On Electronics: Oct. 2013
Stop-Start. Millions of Times
Three years and more than 2.4-million stops and starts later, the engine restarted each time.
Controlled Power Technologies (cpowert.com) hooked up a SpeedStart stop-start system to an engine in October, 2010. They ran it 24-hours-per day until September, 2011, when it reached 1.2-million restarts. That’s a restart on average of every 12 seconds, 300 restarts per hour, 7,200 restarts per day for 350 days. OEMs, says CPT, require systems to be capable of 150,000 to 300,000 restarts. They initiated a test on a second unit SpeedStart in June, 2011. At last report, it was still running. It passed its 1.2-million start/stop sequence in February, 2013. This test will continue until it fails to help determine the likely maximum service life. CPT’s goal is to make systems that do not fail over a 15-year, 250,000-mile vehicle lifespan.
The rigorous testing helps prove the reliability of stop-start systems, which are useful in the quest to meet more stringent fuel economy standards, CPT says. In addition to SpeedStart, the company also produces products including an electronically charged supercharger and an exhaust energy recovery system.
“Fuel economy targets require reduced stop-inhibits, not just stopping the engine when the driver places the transmission in neutral,” said Peter Scanes, CPT’s hybrid product group manager. “Latest implementations allow frequent stop-start events in crawling traffic and future coast-down strategies. Switching off the engine, but preparing for immediate restarts if the driver demands acceleration, will further increase the frequency of stop-starts.
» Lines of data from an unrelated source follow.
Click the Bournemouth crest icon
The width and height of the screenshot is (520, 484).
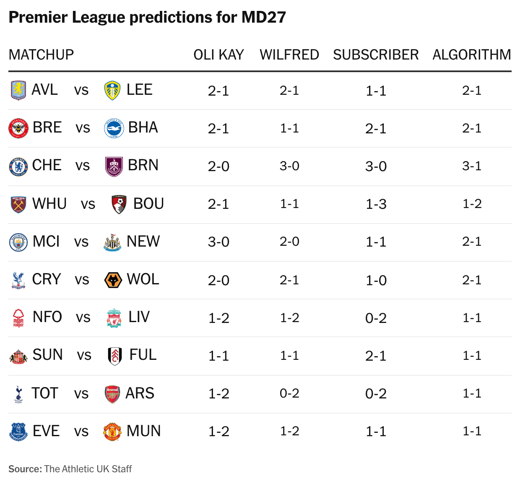[x=120, y=204]
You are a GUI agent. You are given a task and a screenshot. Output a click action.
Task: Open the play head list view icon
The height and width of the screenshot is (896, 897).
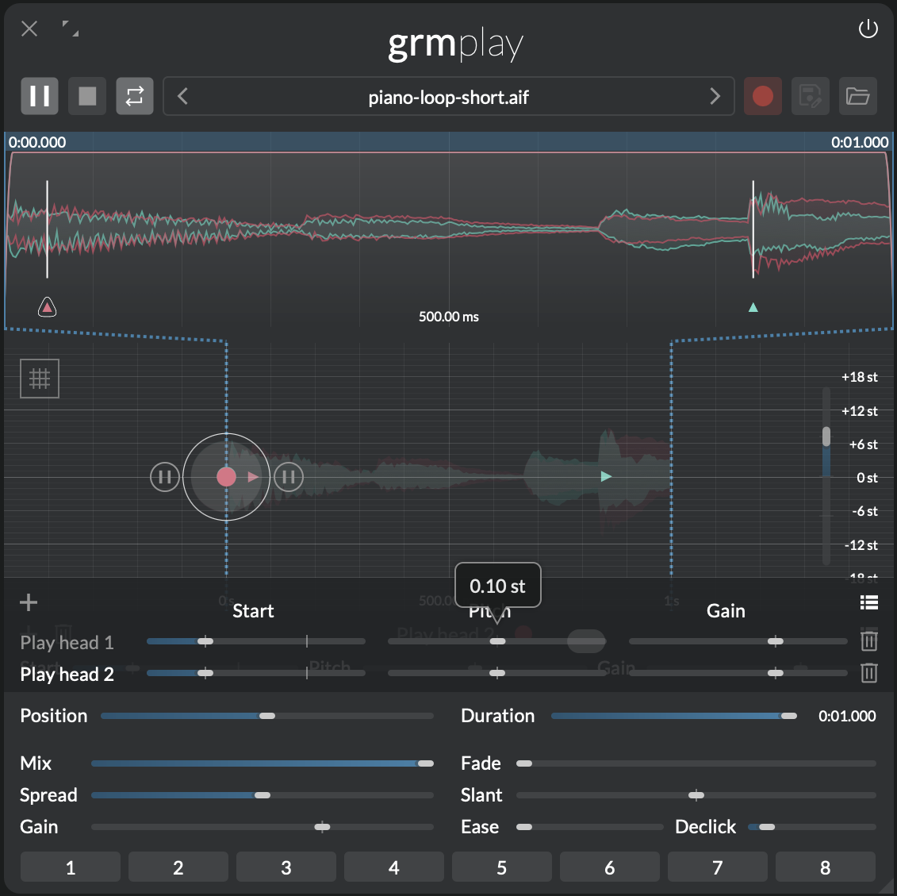pyautogui.click(x=868, y=603)
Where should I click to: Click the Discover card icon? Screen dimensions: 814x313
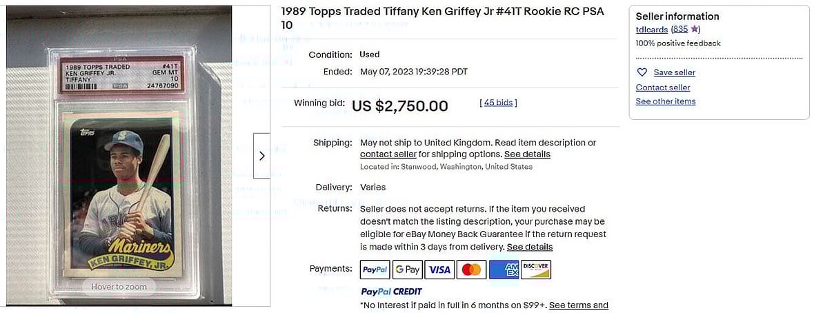pos(536,270)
“We needed therefore to demonstrate as convincingly as possible the near-zero probability of failure during the lifespan of a vehicle as well as the ability to achieve the maximum number of re-starts, because one of the most cost effective solutions for low fuel consumption is simply stopping the engine at every single opportunity—even if it’s only for a few seconds every second counts,” Scanes explained.
SpeedStart is said to be the first liquid-cooled, switched-reluctance motor-generator developed for automotive stop-start. The system is designed for 12-V, 24-V and 48-V applications. CPT said its durability stems in part from sealing off the integrated control and power electronics so dirt and other debris do not enter the device, as well as thermal management provided by plumbing the liquid-cooled unit into the engine’s coolant system.
At 12 V, the company said SpeedStart can generate up to 3 kW of power at 90% efficiency and that the stop-start technology provides a CO₂ reduction and fuel savings of up to 20%.
The technology is production ready and is expected to appear on a new generation of micro hybrids appearing in showrooms by 2015.